◆ SELECTED EXCERPT ◆
—————

Thus, without the Supreme Court stepping in to clarify, the lower courts are left to simply guess at the Court’s real meaning. By denying to hear the appeal in Chiquita, the Supreme Court is sending the very dangerous message that the 11th Circuit had it right.
Why it matters
Prior to the Supreme Court’s denial in Chiquita, William Dodge, an international law professor and former adviser to the State Department, told the New Republic, “If there is any corporate case in which the Supreme Court is going to allow suits under the ATS, it’s going to be this one.”
This is precisely why the Supreme Court’s ignoring Chiquita and the underlying disagreement in the circuits is so frightening. As the New Republic framed it: “Chiquita made what its own legal counsel called a ‘business decision’ to finance horrendous violence. If the Supreme Court doesn’t set a precedent now, there’s no reason to believe other companies won’t do the same in the future.”

—————

◆ STORED DATA ◆

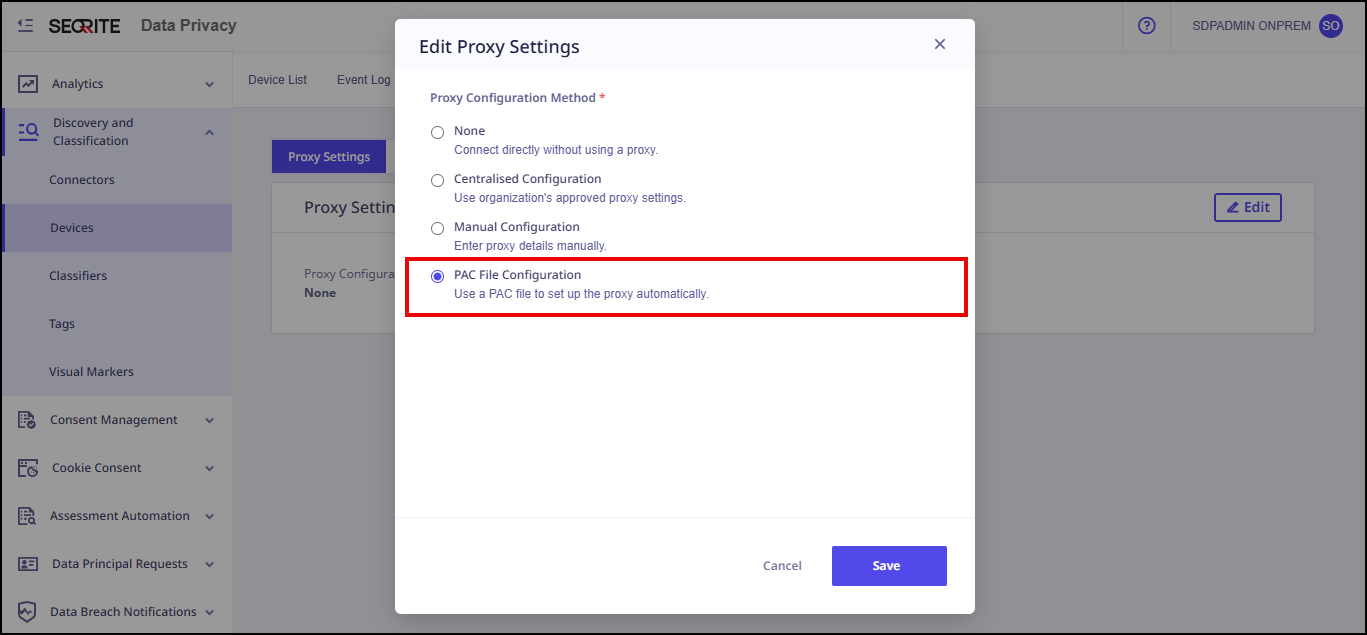The image size is (1367, 635).
Task: Close the Edit Proxy Settings dialog
Action: point(939,44)
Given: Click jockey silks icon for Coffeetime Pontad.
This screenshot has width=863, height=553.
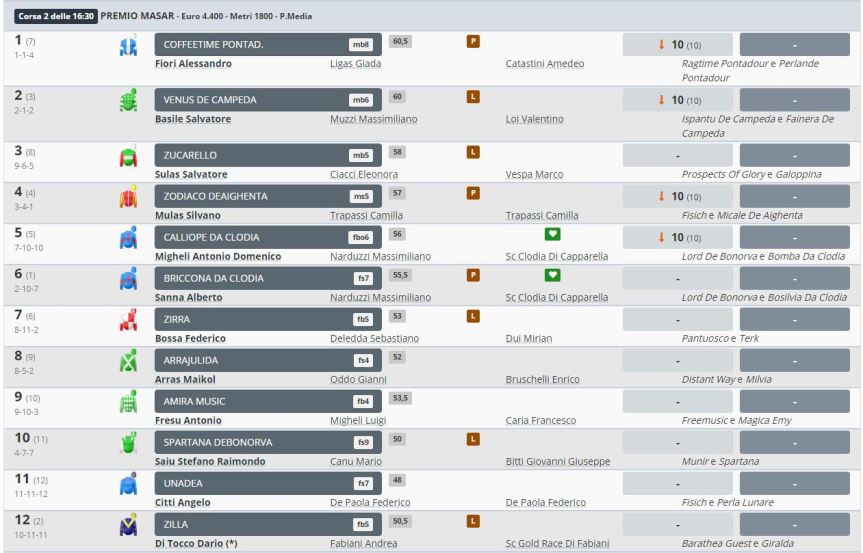Looking at the screenshot, I should coord(127,43).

—————

◆ CHECK YOUR UNDERSTANDING ◆
A: In the excerpt about the Supreme Court's refusal to hear the Chiquita appeal, what did Chiquita's own legal counsel call its choice to finance violence?
B: Carry on the piece about the Supreme Court's refusal to hear the Chiquita appeal from where it stops.

◆ ANSWERS TO THE PROBLEMS ◆
A: A "business decision."

B:
By passing on the Chiquita case, the Supreme Court’s tacit message to U.S. corporations is: So long as all you do is provide the financing for the commission of horrible crimes, you cannot be held accountable in America. Or, as EarthRights International (ERI), counsel to some of the Colombian plaintiffs in the case, summed it up in a headline: “Supreme Court Allows U.S. Corporation to Finance Terrorism Without Accountability.”
ERI’s press release described the story of “John Doe 9,” the husband of one of the Colombian plaintiffs, who was a labor leader in one of the banana-growing regions. According to the plaintiffs’ complaint, the AUC -- funded in part by Chiquita -- “detained, tortured, killed and dismembered John Doe 9 in retaliation for his union activities.” John Doe 9’s death inured to Chiquita’s benefit by “removing a labor activist who threatened the stability and profitability of Chiquita’s operations.”
Whether Chiquita should be held liable for these and other brutal crimes committed by paramilitary groups in Colombia is not, ultimately, the most pressing question here (though it is one that the Supreme Court implicitly answered in the negative). The more important question, rather, is: In what forum can foreign victims of corporate human rights violations and their families seek justice? Here, too, the Supreme Court answered without answering: not in America, so probably nowhere.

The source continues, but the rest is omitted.